Telemedicina

Confira a experiência de uma aluna do terceiro ano da Faculdade de Medicina da USP

“O uso de estruturas anatômicas impressas em 3D tem um grande impacto no processo de aprendizado dos estudantes de medicina.” A afirmação é da graduanda Daniela Rodrigues da Silva, do 3º ano da Faculdade de Medicina da USP. Daniela falou sobre sua experiência e impressões com a utilização dessas estruturas, baseadas em imagens do Projeto Homem Virtual. A iniciativa de empregar esse método de ensino é da Disciplina de Telemedicina do Departamento de Patologia da FMUSP. Acompanhe a entrevista:

Como as estruturas anatômicas impressas em 3D lhe ajudaram em seus estudos?

Daniela: As impressões 3D contribuíram muito com o meu aprendizado na disciplina MCG 0318 – Topografia Estrutural Humana.

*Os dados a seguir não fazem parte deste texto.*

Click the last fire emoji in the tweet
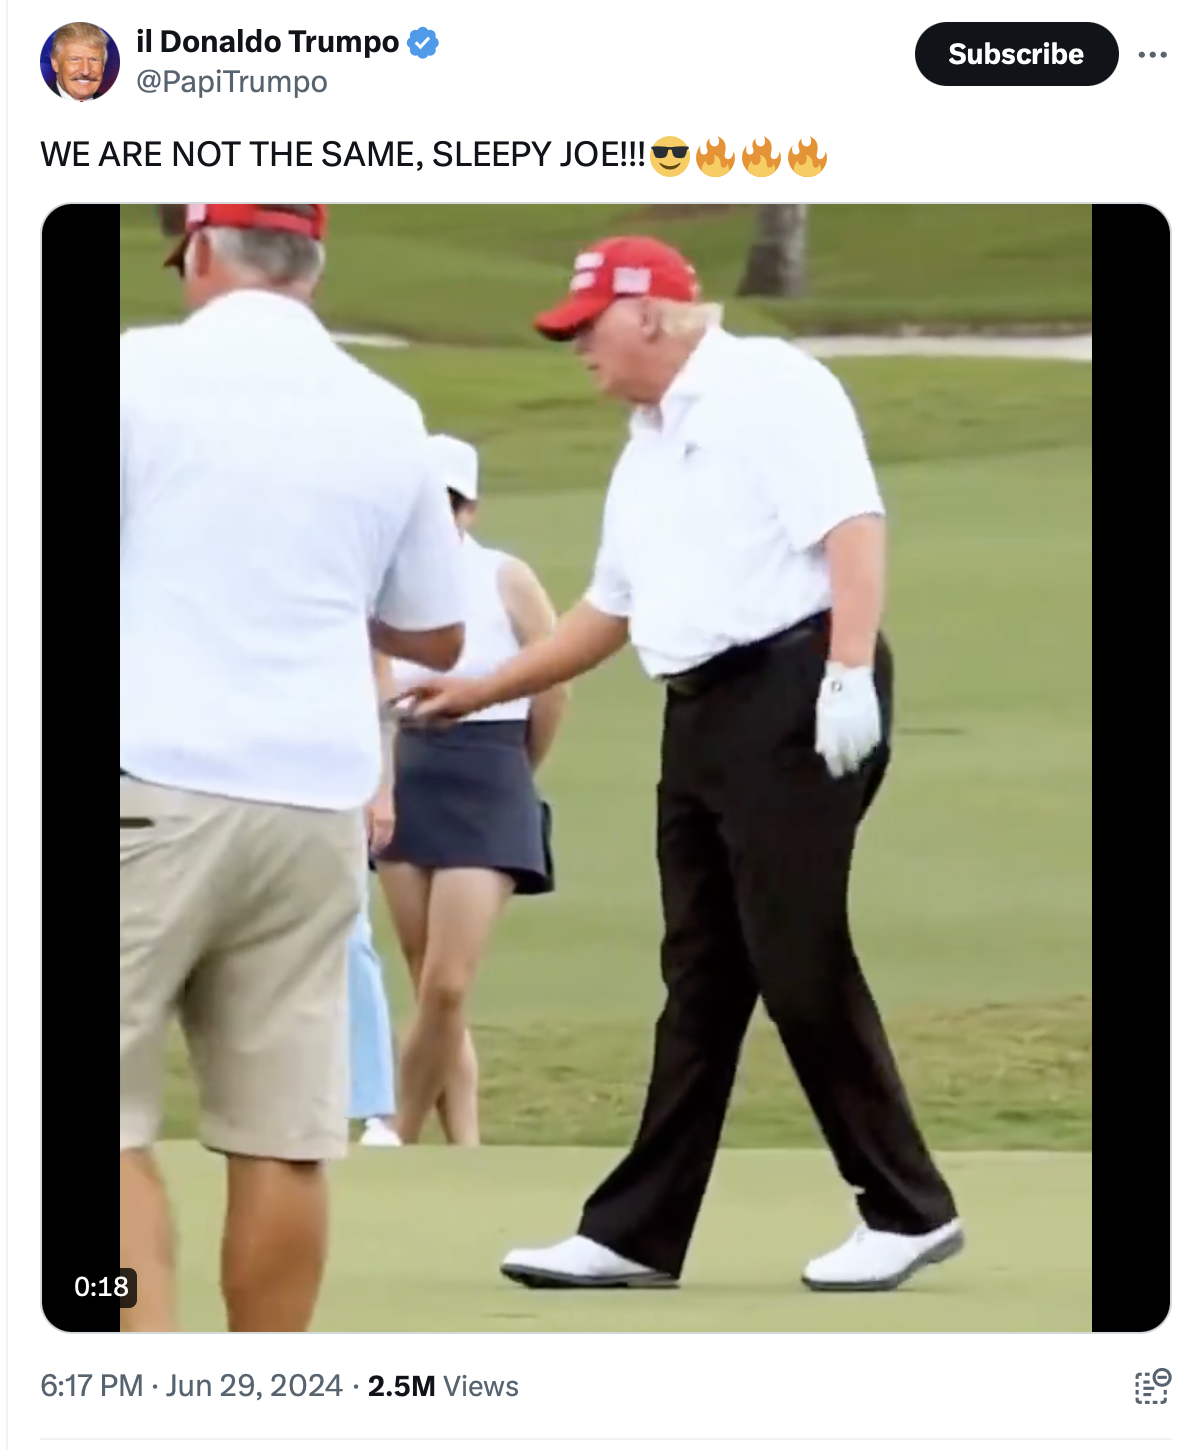(807, 156)
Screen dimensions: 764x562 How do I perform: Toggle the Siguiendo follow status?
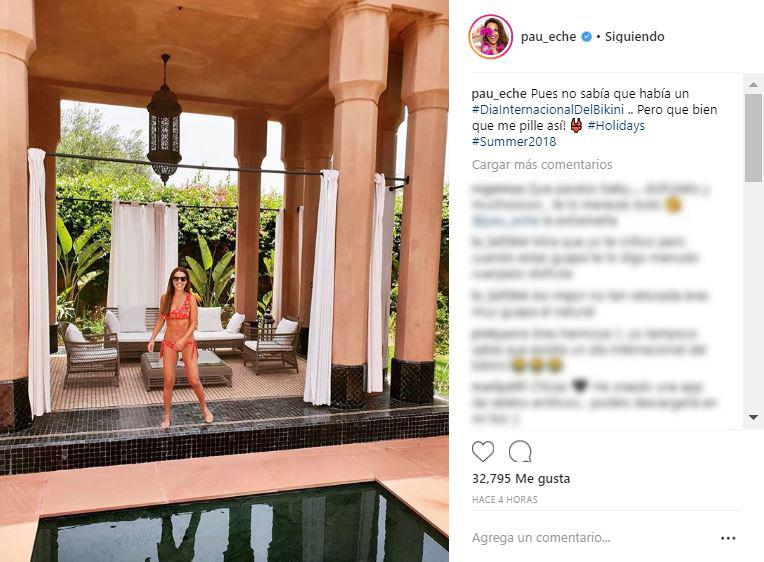tap(634, 37)
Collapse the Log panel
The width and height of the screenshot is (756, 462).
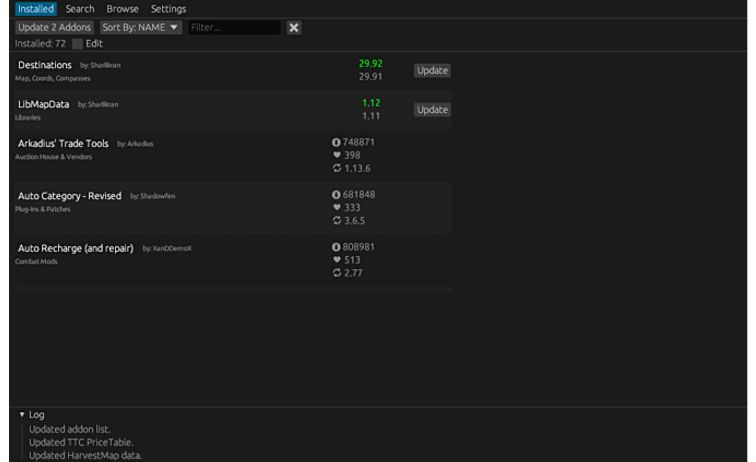click(x=22, y=415)
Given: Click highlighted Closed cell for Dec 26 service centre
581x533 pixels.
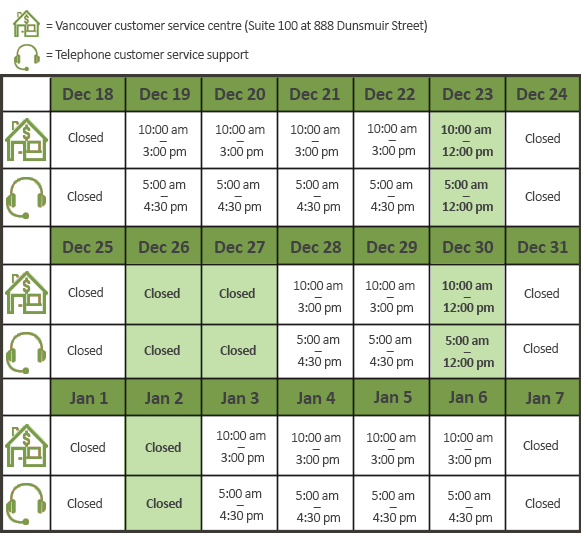Looking at the screenshot, I should (x=163, y=294).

Pude ter uma noção tridimensional de estruturas anatômicas e visualizar muitas sintopias (ou seja, a posição do órgão em relação aos órgãos vizinhos), melhorando significativamente minha compreensão acerca dos conteúdos expostos.

– Você poderia comparar aulas em que foram usadas as peças com aulas somente teóricas?

Daniela: Vejo as peças 3D como potenciais ferramentas de aprendizagem que complementam o ensino teórico e prático da anatomia humana. Durante algumas aulas da disciplina supracitada, não conseguíamos frequentar os laboratórios de anatomia da FMUSP devido a fatores como a alta exigência de preparo das peças anatômicas humanas, o dispêndio de tempo para nos locomovermos, além de questões como a necessidade de conservação das peças e os incômodos/riscos da exposição dos alunos aos conservantes químicos usados. O uso das impressões 3D, nesse sentido, contribuiu para suprir uma necessidade de poder enxergar e segurar em mãos, durante meu estudo de casa, aquele “conteúdo teórico” de aula pouco praticado.

– Você acha importante existir um acervo dessas peças 3D na FMUSP?

Daniela: Com certeza! Somos ensinados, durante a graduação, que todo ser humano é singular e que, portanto, deve ter respeitado o seu modo de lidar com diversas questões. Todavia, percebo que, enquanto estudantes da FMUSP, somos submetidos a um processo fixo e um tanto restritivo de ensino, o qual envolve majoritariamente livros e exposições teóricas em detrimento de outras metodologias. As peças 3D, dessa forma, têm um importante papel, por contemplarem múltiplas formas de aprendizagem inerentes a cada estudante. Costumo dizer que as impressões 3D são como um “atlas de anatomia humana que salta aos nossos olhos” e penso sinceramente que teriam um grande impacto no processo de aprendizado dos estudantes de medicina.